The case of the good cop v. the bad cop?

The summer break did not put an end to the scandal caused by revelations of a US spy programme better known as PRISM. While the obsession with Edward Snowden’s whereabouts continued to occupy news all over the world, a twist in the story emerged from the same country that first broke the news on PRISM, the United Kingdom.

According to reports in the British press, the Guardian newspaper has been facing pressure from the UK government to limit revelations on the PRISM programme. It appears that the government threatened legal action against the Guardian newspaper if it continues to run stories based on documents leaked by Snowden.

In response to these threats the Guardian staff destroyed classified data and computer hard drives at the offices of the newspaper on 20 July.

But not all has been gone. Editor-in-chief of the Guardian newspaper, Alan Rusbridger, ensured that copies of the information from the computers are held elsewhere.

As if this episode was not controversial enough, on 19 August top headlines reported that security officials detained at Heathrow Airport David Miranda, the partner of the American journalist Glenn Greenwald, who has been instrumental in breaking the story on PRISM.

Mr. Miranda, a Brazilian citizen, was detained under the UK’s Terrorism Act, which allows police to stop and question passengers travelling through airports and ports to determine whether they are involved in planning terrorist acts.
He was later released, yet his laptop, telephone, computer hard drive and memory sticks were compensated at the arrest.

This developing story sparked outrage across Europe with editors of several northern European newspapers, as well as the World Association of Newspapers and News Publishers (WAN-IFRA) writing open letters to Mr Cameron to express their concern on the matter. Also my group leader of the S&D, Mr Swoboda, described the intimidation and pressure as “disgraceful” and called on the UK government to uphold the values of freedom of expression, information and media.

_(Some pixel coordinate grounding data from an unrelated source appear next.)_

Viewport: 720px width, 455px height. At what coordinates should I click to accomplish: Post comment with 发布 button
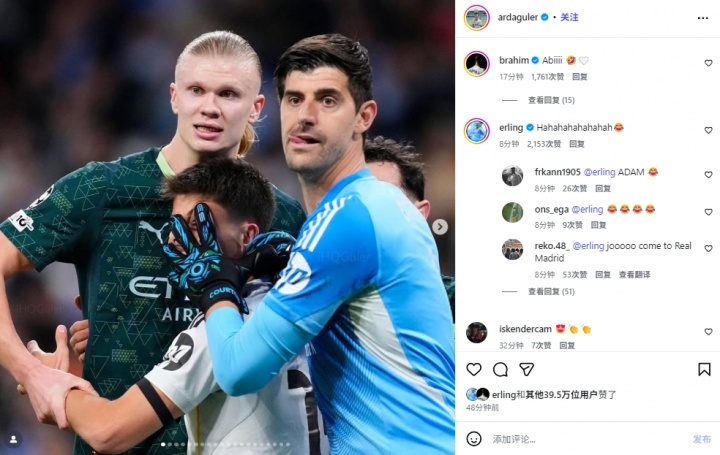(702, 439)
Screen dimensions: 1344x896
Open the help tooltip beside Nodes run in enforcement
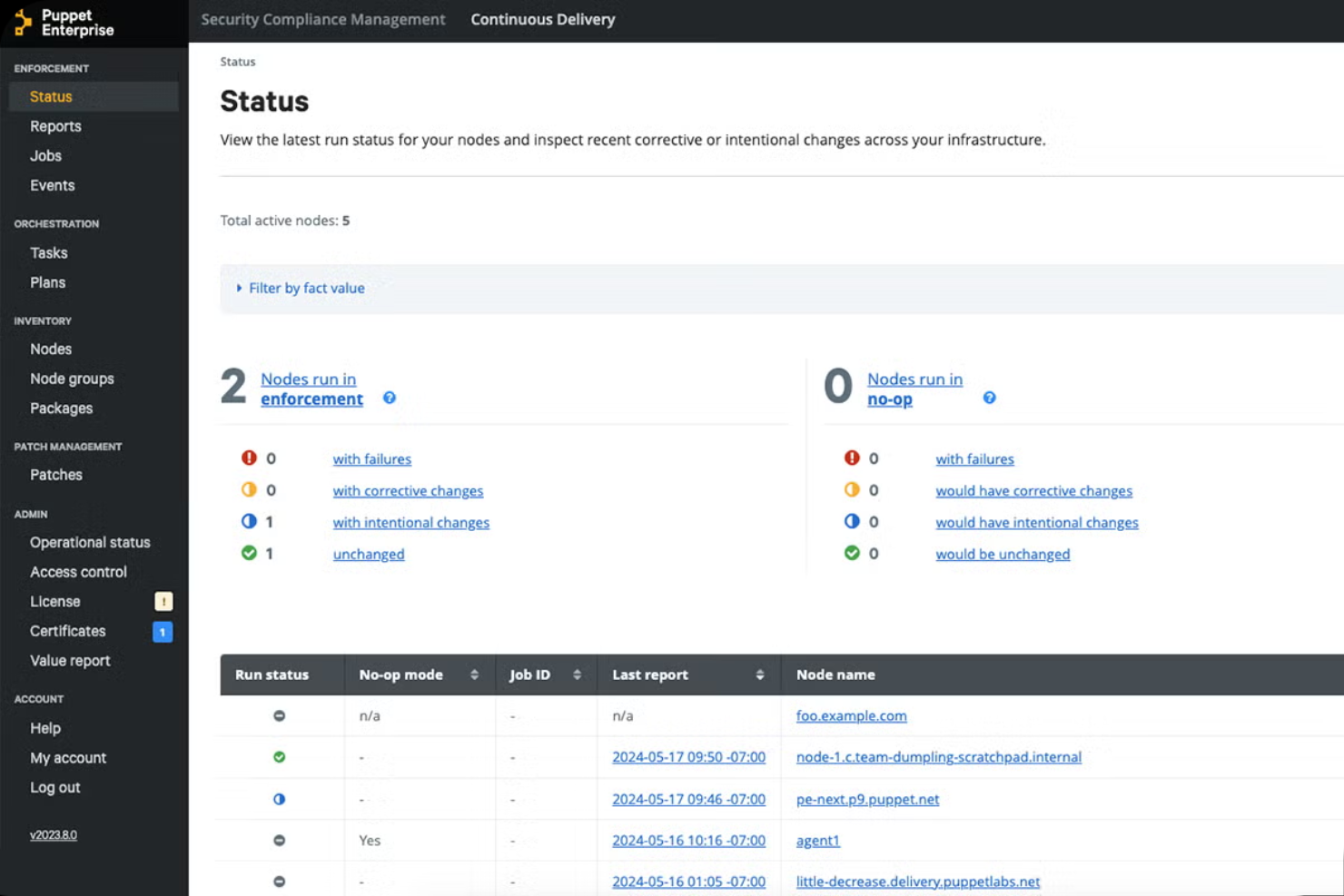[389, 398]
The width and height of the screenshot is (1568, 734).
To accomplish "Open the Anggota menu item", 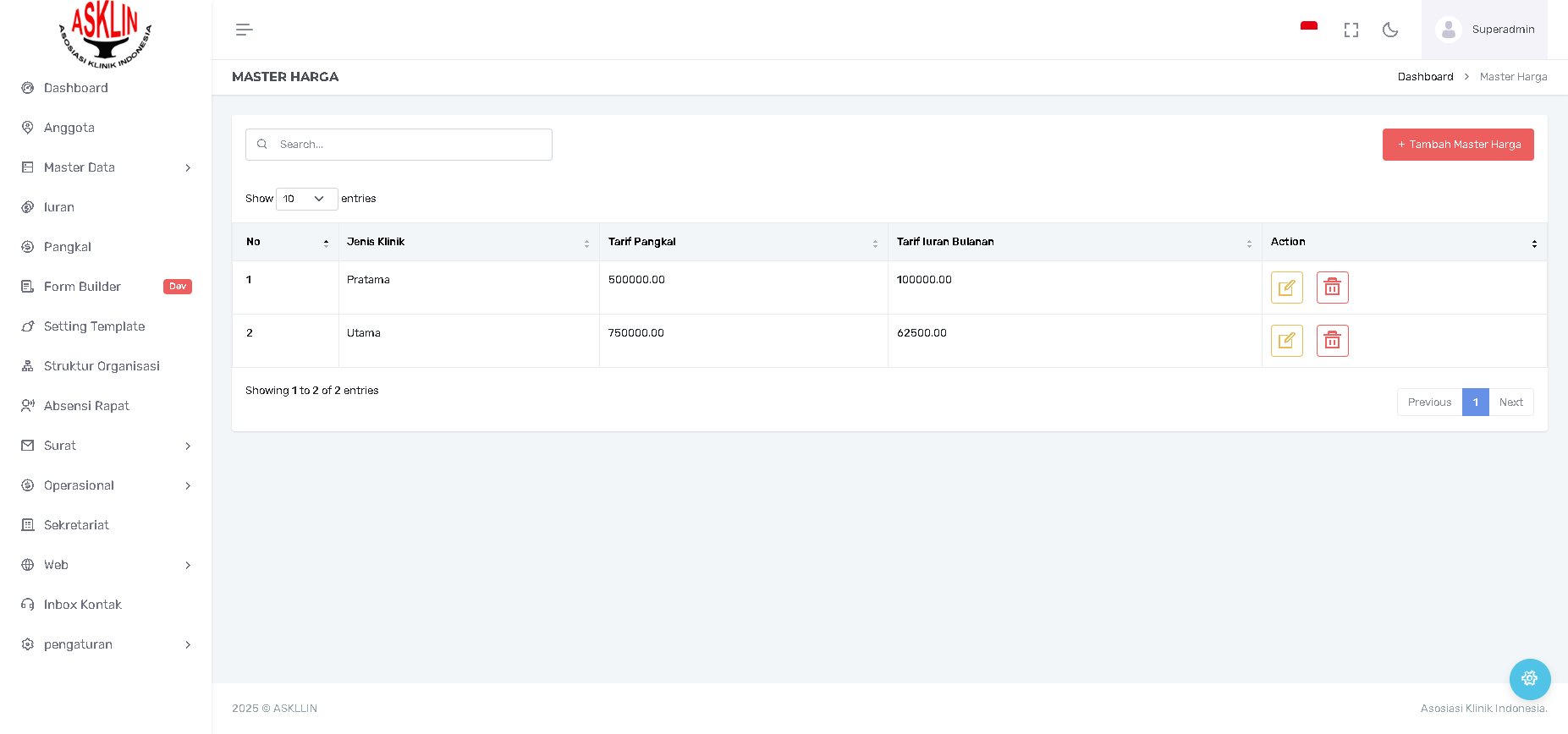I will (x=69, y=128).
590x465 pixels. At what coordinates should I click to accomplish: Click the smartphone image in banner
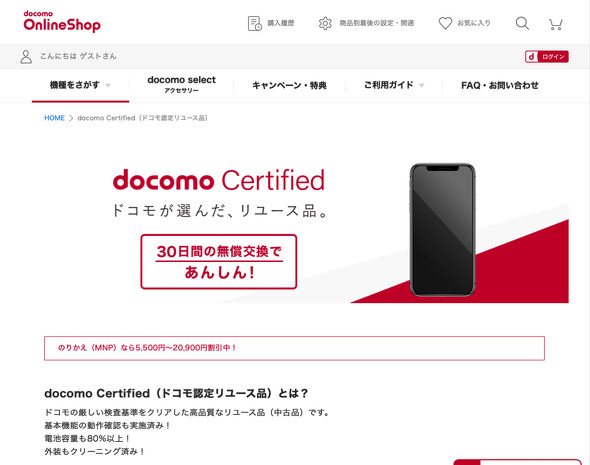click(x=442, y=229)
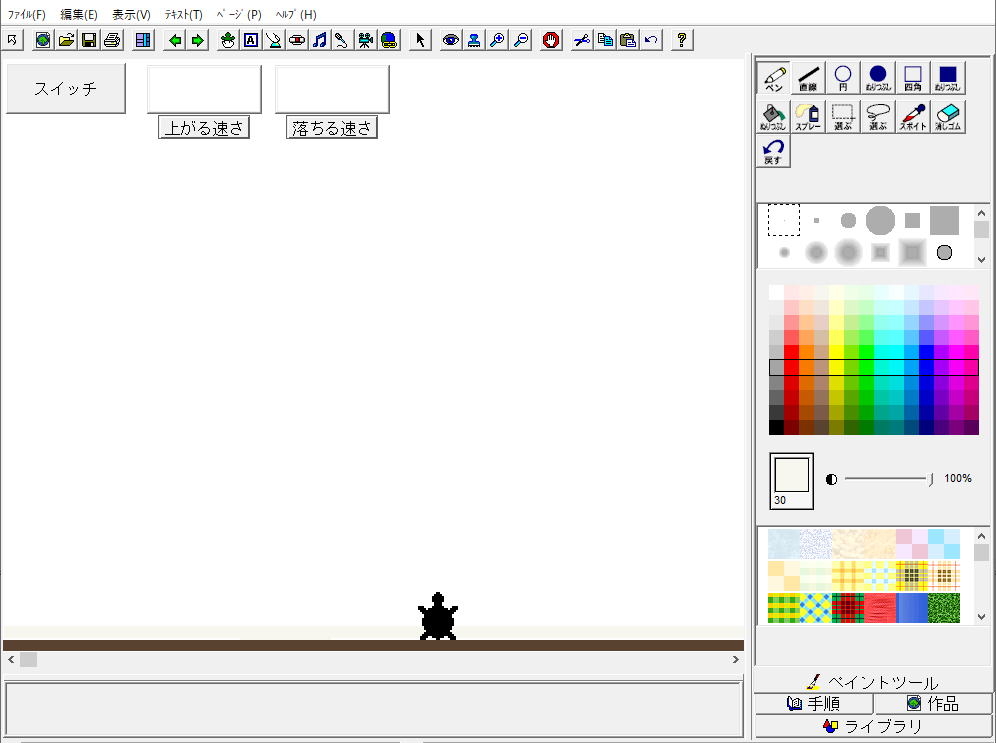The image size is (996, 743).
Task: Click the black turtle on the canvas
Action: (437, 617)
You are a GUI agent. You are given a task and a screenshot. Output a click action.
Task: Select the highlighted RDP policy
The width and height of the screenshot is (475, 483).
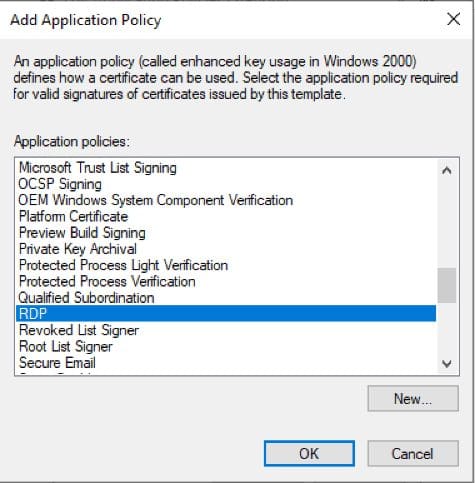click(x=226, y=314)
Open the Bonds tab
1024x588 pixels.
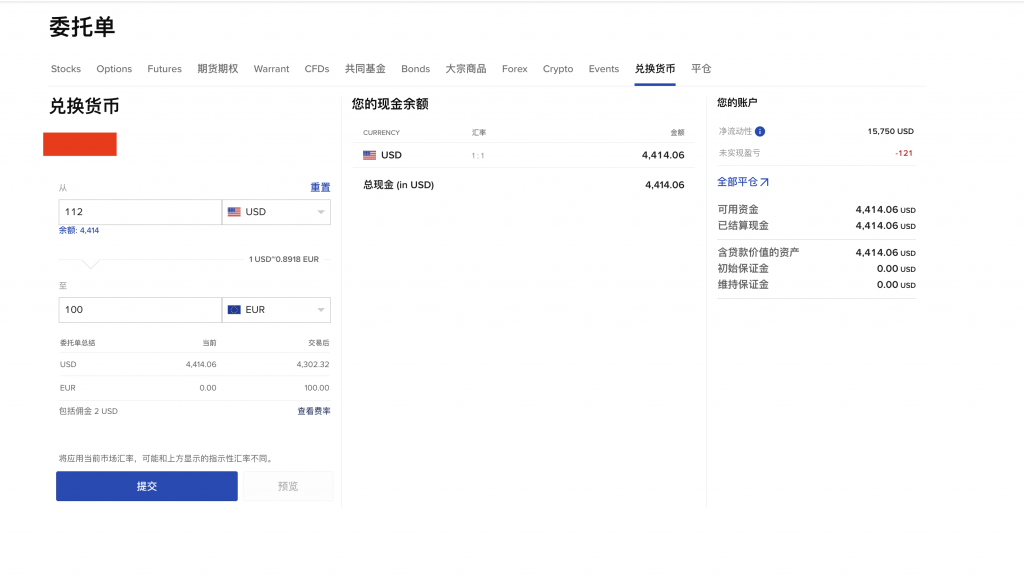[415, 69]
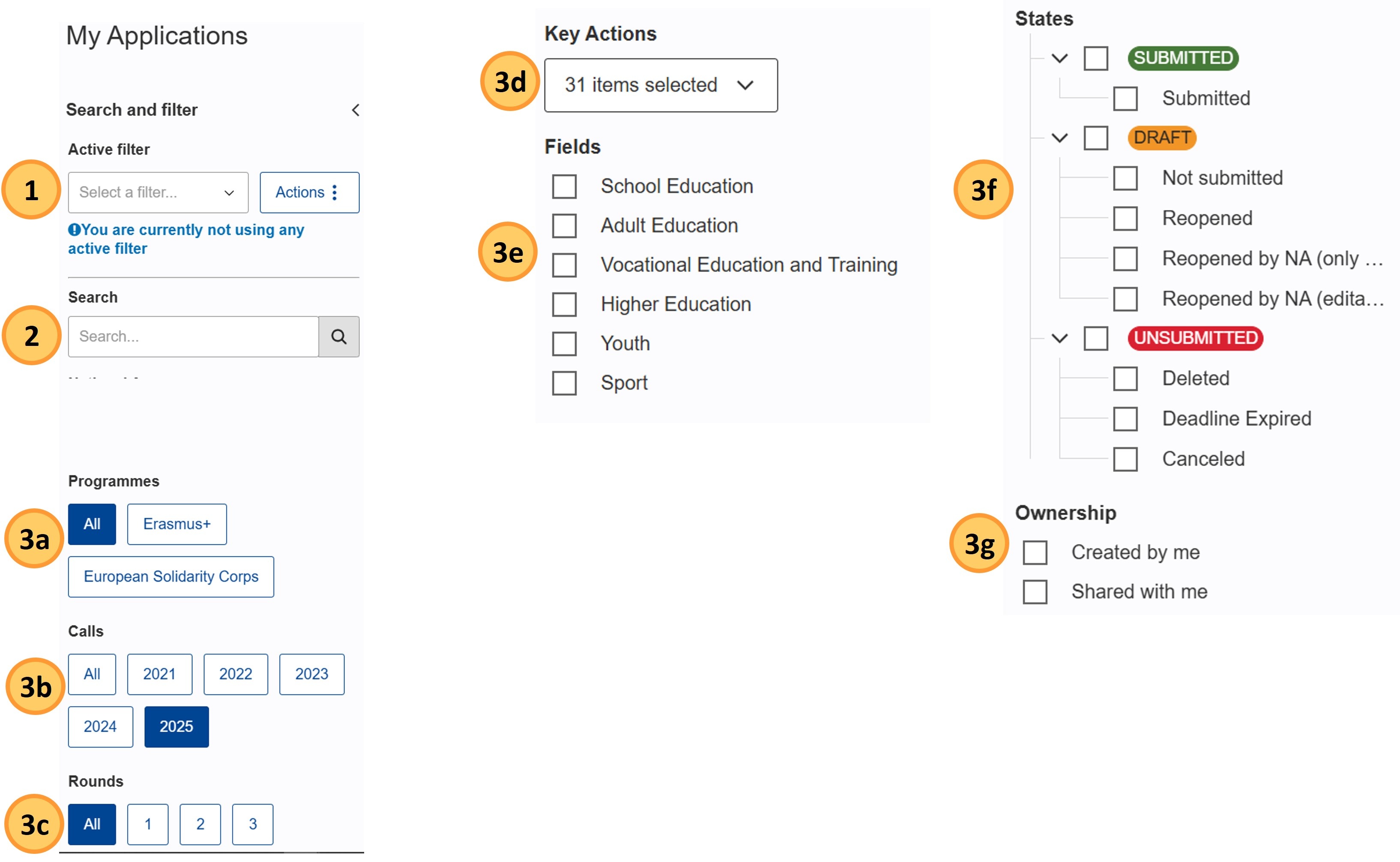
Task: Collapse the SUBMITTED state group chevron
Action: point(1059,58)
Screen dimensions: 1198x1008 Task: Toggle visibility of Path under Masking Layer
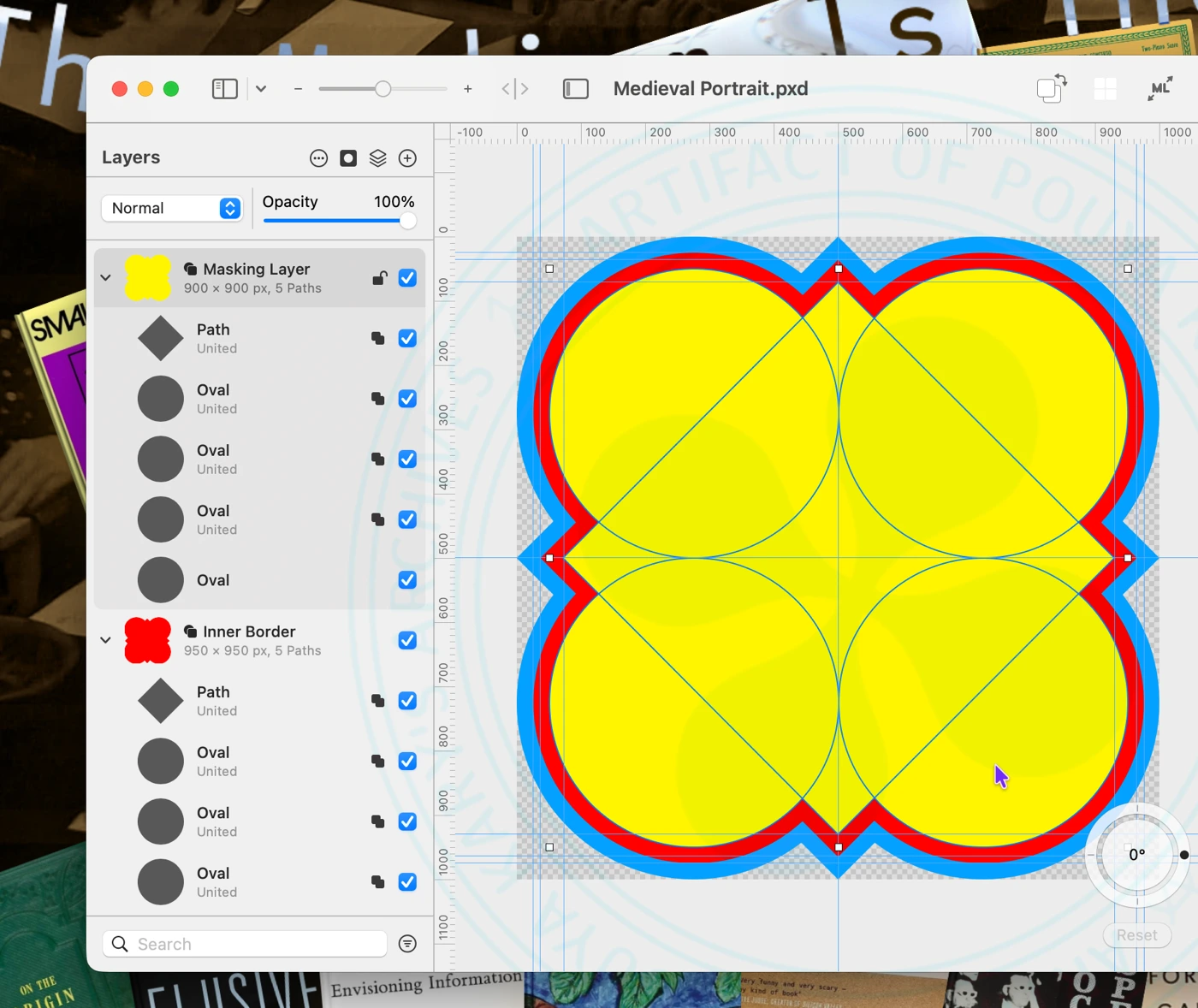click(407, 339)
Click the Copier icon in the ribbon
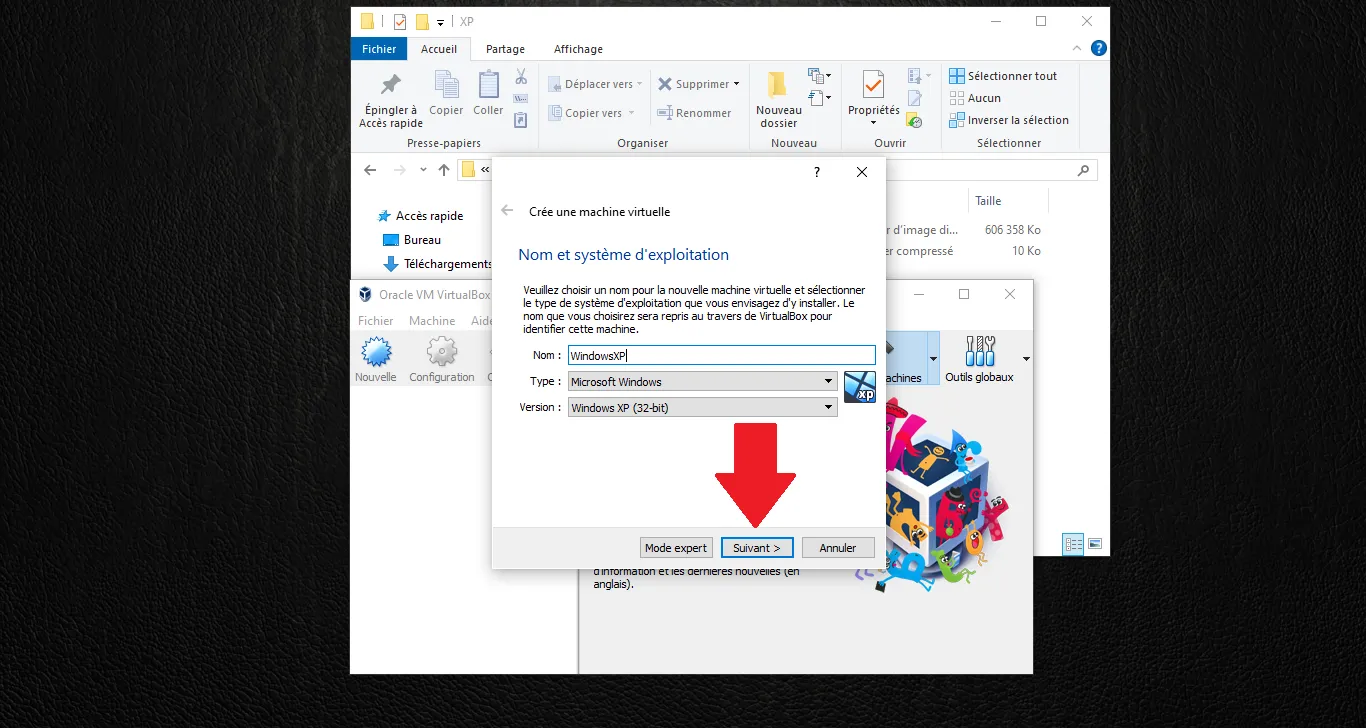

I have previously written about the tensions surrounding the press in the UK, especially after the phone-hacking scandal, which paved the way to the Lewiston inquiry and recommendations to create a new regulatory regime of the press.

In my views, free press in the UK has many elements. It is the paparazzi, who will often go to extreme to get a story or a picture, and it is also the serious press that has the democratic responsibility to scrutinize policies and hold government and intelligence agencies to accountability. This element must be protected.

The EU has always protested when similar threats to the freedom of the media were made by countries in the EU (like in Hungary), or overseas (a rather longer list of countries…). According to the same standards the UK must be held to the same principles we ask other EU members, allies and friends.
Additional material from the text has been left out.